CONSIGNA A:
Indica si cada afirmación concuerda con el relato del mercado de Santa Clara y respalda cada respuesta citando literalmente las palabras decisivas del texto: (i) Quien narra estudiaba Sociología y Ciencias Políticas en la Universidad Central del Ecuador. (ii) Quien narra le pidió el periódico al betunero. (iii) El asiento del betunero era de color azul.
CONSIGNA B:
Según el relato del mercado de Santa Clara, ¿qué tipo de periódico le entregó el betunero a quien narra?
CONSIGNA C:
Retoma el relato del mercado de Santa Clara justo después de su última oración y continúalo.

TEXTO SELECCIONADO:
○ ○ ○ ○
Empecemos por un pequeño
antecedente. Hace muchos, muchos años, cuando yo era estudiante de Sociología y
Ciencias Políticas en la Universidad Central del Ecuador y la gente todavía
acostumbraba a hacerse lustrar los zapatos, bajé una mañana hasta el mercado de
Santa Clara con el propósito como es obvio y previsible de hacerme lustrar los
zapatos. Recuerdo que subí hasta ese trono de color rojo, y cuando me aprestaba
a sacar el infaltable libro como típico estudiante de Sociología, de repente,
sin consulta previa, el betunero puso en mis manos un cataclismo
epistemológico.
Se trataba de un periódico de sangrante y espectacular crónica
roja. Junto a la fotografía de la joven y guapa mujer asesinada, el texto
empezaba así: “La tarde estaba caliente y húmeda como vagina de mujer”.
○ ○ ○ ○
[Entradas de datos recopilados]
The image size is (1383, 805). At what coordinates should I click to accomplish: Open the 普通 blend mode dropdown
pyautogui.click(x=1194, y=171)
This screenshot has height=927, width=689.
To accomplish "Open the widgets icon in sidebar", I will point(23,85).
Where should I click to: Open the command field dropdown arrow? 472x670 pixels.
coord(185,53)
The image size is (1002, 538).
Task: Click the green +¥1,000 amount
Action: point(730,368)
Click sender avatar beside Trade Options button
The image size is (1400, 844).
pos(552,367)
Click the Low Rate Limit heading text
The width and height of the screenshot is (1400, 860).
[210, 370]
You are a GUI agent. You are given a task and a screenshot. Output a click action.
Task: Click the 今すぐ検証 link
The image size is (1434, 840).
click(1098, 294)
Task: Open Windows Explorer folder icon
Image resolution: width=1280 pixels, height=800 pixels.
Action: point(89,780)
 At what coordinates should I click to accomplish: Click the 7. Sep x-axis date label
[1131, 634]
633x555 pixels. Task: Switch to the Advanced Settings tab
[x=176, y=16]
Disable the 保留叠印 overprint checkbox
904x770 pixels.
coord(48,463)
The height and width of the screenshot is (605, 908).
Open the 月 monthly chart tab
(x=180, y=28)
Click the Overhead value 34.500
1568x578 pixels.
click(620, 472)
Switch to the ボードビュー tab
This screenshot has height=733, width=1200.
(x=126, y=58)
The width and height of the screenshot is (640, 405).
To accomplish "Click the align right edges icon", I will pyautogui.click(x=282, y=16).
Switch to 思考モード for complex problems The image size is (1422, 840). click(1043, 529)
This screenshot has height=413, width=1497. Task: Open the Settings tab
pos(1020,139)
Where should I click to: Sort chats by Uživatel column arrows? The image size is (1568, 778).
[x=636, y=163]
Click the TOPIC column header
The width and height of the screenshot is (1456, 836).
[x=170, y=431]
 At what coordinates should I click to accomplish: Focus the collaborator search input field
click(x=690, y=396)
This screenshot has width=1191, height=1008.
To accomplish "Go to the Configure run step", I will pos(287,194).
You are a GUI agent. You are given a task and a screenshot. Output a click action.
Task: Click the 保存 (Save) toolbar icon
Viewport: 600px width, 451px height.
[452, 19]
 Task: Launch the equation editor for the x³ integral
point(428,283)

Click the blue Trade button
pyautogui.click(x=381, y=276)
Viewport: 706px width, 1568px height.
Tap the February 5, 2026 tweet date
○ ○ ○ ○
RESPUESTA A:
(i) Sí: «cuando yo era estudiante de Sociología y Ciencias Políticas en la Universidad Central del Ecuador».
(ii) No: «sin consulta previa, el betunero puso en mis manos un cataclismo epistemológico».
(iii) No: «subí hasta ese trono de color rojo».

RESPUESTA B:
Un periódico de sangrante y espectacular crónica roja.

RESPUESTA C:
Recuerdo que quedé aturdido por la tremenda precisión del golpe que acababa de
recibir. Jamás había leído algo tan certero, algo que resumía en poquísimas
palabras la atmósfera, la excitación, pero sobre todo la premonición de la
tragedia que iba a ocurrir con esos pobres desgraciados. “La tarde estaba
caliente y húmeda como vagina de mujer”. Me repetía desde entonces, recordando
los consejos de Chejov, de Horacio Quiroga y Cortázar. En múltiples ocasiones
utilicé la frase para demostrar cómo un
escritor debía conformar el texto y contexto con tan pocas y simples palabras.
Sin embargo, nunca la usé para un prólogo o presentación, pues veo que
esperaban pacientemente que apareciera en medio de la tarde caliente y húmeda,
nada menos que el príncipe de los
canallas.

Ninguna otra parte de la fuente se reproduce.